I said, “There are four of us.”
She shrugged as if the number didn’t matter. “The hammocks are big enough to hold large men. Anna and I will share the top. Since you are larger, you will share with little Emma.”
The solution was understandable and probably the only one we could reach. However, there might be others. Of the two that came to mind, the other was sleeping in shifts and sleeping on the deck if it was allowed. “I’m going to take a walk around the ship.”
“Take Emma with you. Until we get off, she’s your shadow.”
Kendra’s imperial tone displayed her inner anger and frustration at our circumstances, not me. I said, “Emma,” in the way of Kondor, “Come with me.”
I took her hand and pulled her along the narrow passage to the ladder. Her clothing, like that of her sister, was sturdy and a poor imitation of ours. The pants were a tad long, her blouse made of the same thick material, and the stitches tiny which indicated care or cost. She climbed up first. At the top, I pointed to the door leading to the outside, and clean air. Once out there, a crewman muttered as he coiled ropes, “Passengers to the rear.”

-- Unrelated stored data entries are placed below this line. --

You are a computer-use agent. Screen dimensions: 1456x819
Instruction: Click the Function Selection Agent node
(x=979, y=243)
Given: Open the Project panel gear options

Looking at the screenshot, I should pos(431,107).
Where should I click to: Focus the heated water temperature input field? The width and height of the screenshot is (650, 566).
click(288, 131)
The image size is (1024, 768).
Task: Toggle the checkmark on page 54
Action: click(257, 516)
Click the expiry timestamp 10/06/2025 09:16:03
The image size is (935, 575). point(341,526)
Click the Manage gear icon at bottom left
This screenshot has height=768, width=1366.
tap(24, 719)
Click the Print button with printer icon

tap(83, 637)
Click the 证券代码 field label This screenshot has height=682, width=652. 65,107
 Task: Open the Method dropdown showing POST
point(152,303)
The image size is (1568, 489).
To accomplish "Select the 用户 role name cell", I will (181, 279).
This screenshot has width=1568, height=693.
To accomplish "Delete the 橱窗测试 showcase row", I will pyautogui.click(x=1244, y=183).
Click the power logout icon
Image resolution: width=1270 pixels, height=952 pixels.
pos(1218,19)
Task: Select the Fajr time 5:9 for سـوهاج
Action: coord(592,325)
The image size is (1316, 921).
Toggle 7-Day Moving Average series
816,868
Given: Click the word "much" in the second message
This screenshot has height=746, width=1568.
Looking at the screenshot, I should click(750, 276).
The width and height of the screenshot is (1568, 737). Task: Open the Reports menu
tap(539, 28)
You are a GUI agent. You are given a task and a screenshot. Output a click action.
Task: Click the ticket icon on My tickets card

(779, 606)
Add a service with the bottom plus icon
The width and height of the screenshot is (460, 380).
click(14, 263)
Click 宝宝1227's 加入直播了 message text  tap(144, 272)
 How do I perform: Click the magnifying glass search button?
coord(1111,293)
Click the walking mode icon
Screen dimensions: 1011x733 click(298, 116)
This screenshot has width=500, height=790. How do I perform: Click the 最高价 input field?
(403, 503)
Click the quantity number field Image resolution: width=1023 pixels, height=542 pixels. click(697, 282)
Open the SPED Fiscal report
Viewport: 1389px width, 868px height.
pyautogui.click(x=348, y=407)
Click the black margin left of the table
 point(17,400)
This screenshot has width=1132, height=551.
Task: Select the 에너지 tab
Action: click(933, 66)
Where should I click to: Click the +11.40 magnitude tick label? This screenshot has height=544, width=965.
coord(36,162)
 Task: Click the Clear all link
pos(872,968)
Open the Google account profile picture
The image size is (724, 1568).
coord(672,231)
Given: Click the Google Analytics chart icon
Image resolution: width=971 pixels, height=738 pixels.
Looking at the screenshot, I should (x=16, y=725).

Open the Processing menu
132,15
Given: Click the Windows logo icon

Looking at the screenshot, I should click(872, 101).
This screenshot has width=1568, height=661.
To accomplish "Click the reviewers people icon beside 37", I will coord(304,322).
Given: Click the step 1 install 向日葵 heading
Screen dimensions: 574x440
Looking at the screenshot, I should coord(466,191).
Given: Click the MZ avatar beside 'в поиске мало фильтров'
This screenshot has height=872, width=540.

There were at least a dozen people crowded into a small space at the stern where they were out of the way of the working crew. The Gallant was still tied to the pier, but the air above decks was clean and breathable if the smells of tar, salt water, and too many people in too small a space were ignored. The ship was fairly new, perhaps a few years old. My mind wondered what stenches would fill the decks below on ships ten years old.
Emma still had hold of my hand. There was little enough room to move about, but she clung to me like the last peach of the season on a low branch. Elizabeth was not in sight. She had probably taken the captain’s quarters for herself, and therefore had a cabin ten times the size of ours. If she and the girls, or one of them, moved in with the princess, the tiny cabin we had would seem almost spacious.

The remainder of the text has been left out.